Today began with an early music masterclass with the Zambian Association of Musicians. The audience was all serious musicians, so it made for a great dialogue. It was one of the most satisfying workshops we’ve done to date, and the crowd was curious and engaged.

At the end, a young man picked up Ben’s banjo. He wore a red checkered flannel, and holding Ben’s banjo, he almost looked like any picker you’d find back in the states. He said he’d never played one before. What happened next was one of the most amazing things any of us had ever seen. He literally figured out the banjo on the spot.. and in a manner of seconds…was tearing it up! How he figured out the fretboard in a matter of seconds was beyond comprehension. Check out the video below:


That night, we played a small outdoor concert the Ambassador’s residence, Eric Schulz. Amazingly, in the front row at the concert were a few older women, dressed in very traditional, colorful garb, that were the original leaders of the colonial independence movement way back in the sixties. Pretty incredible. Also in attendance was the outspoken Scottish ex-vice president of Zambia, a guy we all heard rumblings about. Word was that he was a bluegrass enthusiast who played banjo and sang. We were hoping he would join us onstage…but unfortunately he slipped into the shadows before we had a chance to talk to him.

Day 5

Star Moss with a young Zambian guitarist he met at the Lusaka PlayhouseA bittersweet final final day in Zambia. We are excited to see Cameroon, but sad to leave a country we’ve grown to love.

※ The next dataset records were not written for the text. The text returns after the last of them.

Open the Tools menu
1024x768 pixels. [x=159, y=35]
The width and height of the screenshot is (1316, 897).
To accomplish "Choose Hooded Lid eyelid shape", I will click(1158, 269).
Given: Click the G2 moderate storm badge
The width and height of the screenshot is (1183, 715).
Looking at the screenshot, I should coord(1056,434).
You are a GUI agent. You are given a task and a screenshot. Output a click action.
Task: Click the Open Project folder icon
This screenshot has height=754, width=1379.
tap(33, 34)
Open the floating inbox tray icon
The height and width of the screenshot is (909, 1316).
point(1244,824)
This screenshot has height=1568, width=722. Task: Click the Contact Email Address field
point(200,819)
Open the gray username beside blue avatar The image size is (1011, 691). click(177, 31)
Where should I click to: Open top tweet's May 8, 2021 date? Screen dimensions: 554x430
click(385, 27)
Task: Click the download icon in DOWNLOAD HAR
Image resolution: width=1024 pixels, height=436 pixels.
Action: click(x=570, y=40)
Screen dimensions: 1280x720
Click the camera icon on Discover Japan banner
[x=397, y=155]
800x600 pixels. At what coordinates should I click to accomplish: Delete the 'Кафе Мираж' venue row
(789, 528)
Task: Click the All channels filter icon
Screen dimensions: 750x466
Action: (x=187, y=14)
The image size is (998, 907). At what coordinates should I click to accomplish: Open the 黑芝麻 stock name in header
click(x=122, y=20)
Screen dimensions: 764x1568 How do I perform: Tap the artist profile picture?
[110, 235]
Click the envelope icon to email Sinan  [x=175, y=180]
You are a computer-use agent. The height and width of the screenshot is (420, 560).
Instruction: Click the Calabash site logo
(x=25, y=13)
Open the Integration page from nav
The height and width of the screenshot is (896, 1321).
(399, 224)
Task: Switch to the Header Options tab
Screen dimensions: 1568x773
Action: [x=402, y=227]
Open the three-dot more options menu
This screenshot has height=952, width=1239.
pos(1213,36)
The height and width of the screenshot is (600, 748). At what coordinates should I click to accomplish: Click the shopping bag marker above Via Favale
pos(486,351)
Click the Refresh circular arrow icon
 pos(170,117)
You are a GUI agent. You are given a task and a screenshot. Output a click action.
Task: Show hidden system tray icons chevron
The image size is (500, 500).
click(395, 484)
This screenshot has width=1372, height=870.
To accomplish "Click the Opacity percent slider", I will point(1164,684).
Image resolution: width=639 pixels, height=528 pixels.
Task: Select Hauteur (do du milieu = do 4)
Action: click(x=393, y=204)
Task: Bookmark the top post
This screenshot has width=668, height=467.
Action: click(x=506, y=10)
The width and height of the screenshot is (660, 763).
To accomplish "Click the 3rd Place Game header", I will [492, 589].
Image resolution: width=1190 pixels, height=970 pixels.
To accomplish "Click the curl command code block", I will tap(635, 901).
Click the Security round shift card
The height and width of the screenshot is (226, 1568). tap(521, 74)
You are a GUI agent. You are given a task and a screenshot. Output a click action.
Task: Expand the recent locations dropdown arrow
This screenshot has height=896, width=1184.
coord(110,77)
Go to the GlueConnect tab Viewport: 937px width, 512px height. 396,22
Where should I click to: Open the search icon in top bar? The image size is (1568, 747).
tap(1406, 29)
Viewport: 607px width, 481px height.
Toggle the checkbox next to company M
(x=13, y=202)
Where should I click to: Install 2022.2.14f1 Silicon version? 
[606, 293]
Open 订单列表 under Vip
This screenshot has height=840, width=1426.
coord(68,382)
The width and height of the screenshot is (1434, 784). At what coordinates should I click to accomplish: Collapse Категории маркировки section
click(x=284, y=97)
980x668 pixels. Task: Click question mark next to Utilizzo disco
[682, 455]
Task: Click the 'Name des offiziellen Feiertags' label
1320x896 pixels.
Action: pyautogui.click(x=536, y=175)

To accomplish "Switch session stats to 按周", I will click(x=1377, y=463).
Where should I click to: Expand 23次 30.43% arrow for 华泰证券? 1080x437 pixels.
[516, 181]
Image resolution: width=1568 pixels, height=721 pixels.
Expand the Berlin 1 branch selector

We stopped at a local clothing shop run by a local woman who designed high-quality shirts and dresses. Very colorful. Dan and Ben found some great shirts just in time for the concert tonight (unfortunately, she didn’t seem to have Jon or my size!)

Tonight was a final evening concert at the Lusaka Playhouse – a big old theater. It was to be a collection of Zambian musicians – including a few groups from the Zambian Association of Musicians we had worked with the previous day  – and a few short sets by us.

There was some amazing acts.  Some highlights: a barbershop-like quartet who did The Lion Sleeps Tonight, a young woman on solo fingerstyle guitar, and a troupe of dancers that dragged Jon and Dan onstage with them. On our opening song, we were joined by Pontiano, a local legend who revived an old Zambian hit that became widely known. In his words, the song is about a woman’s large-backside. It’s a simple tune with a very catchy melody that everyone knows.

Afterwards, I was able to trade a few licks with the young guitar player. She was barely twenty, but she was one of the best musicians we’ve run across here… she played a beautiful rendition of Fur Elise.

The night was a great final farewell… we’ll miss this place a lot. Off to Cameroon tomorrow.